Challenges of Improving Patient-Centred Care in Parkinson’s Disease

BACKGROUND: Parkinson's disease is a neurodegenerative condition with a complex pattern of motor and non-motor symptoms. Of several clinical scales used to measure patient experience few are delivered by patients themselves. OBJECTIVE: The present study reports the results of an online survey to establish (a) factors that most influence QoL (quality of life) for people with Parkinson's and (b) areas where self-monitoring may help. METHODS: A 27 question online survey (using Survey Monkey) was developed by The Cure Parkinson's Trust, comprising four main sections (demographics, monitoring, symptoms and communication). RESULTS: 492 patients participated. 97% felt it 'very' or 'moderately' important to understand their own Parkinson's symptoms and recognise patterns in their condition (n = 420). Although, 87% (n = 467) were interested in recording information about their Parkinson's to monitor their well-being, only 49% of respondents were actually doing so. Slowness of movement (82% n = 432) and lack of energy (61% n = 432) were the most reported motor and non-motor symptoms, respectively. These symptoms were also commonly reported to impact QoL (n = 407).
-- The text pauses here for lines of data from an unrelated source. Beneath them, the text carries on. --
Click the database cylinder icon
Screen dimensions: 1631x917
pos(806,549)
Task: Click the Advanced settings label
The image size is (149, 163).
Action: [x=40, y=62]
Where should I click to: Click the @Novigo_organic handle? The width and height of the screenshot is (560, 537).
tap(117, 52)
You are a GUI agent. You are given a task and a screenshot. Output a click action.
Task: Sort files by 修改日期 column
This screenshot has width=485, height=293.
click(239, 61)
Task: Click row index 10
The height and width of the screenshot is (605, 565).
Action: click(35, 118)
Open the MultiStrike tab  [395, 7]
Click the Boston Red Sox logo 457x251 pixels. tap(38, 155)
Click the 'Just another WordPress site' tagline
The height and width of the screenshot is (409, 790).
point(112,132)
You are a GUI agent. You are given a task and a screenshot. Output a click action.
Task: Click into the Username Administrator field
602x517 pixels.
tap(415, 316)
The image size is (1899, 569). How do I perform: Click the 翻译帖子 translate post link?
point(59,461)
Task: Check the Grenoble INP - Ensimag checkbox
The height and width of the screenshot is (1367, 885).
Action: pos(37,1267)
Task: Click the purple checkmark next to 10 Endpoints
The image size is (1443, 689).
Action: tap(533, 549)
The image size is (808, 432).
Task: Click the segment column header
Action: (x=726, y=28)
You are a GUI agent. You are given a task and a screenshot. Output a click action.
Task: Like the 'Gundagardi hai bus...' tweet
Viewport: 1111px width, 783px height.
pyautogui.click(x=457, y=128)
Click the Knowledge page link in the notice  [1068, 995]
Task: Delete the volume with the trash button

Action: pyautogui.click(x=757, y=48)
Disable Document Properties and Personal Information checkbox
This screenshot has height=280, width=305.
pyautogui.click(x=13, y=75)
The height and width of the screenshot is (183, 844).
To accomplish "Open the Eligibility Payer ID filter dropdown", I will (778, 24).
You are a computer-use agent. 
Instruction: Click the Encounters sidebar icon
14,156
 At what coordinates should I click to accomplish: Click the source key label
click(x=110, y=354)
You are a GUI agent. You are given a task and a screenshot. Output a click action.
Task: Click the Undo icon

In monitoring these symptoms 75% (n = 409) thought it would help improve their understanding of their condition, 64% thought it would improve their wellbeing and ability to cope, 61% thought it would improve their treatment and 59% thought it would improve communication with their healthcare team. CONCLUSION: Collectively, the data suggest that a measurement tool supporting a patient-centred care model would be a combination of objective and accurate measurement of the most bothersome symptoms for patients towards the end goal of improving patients' QoL.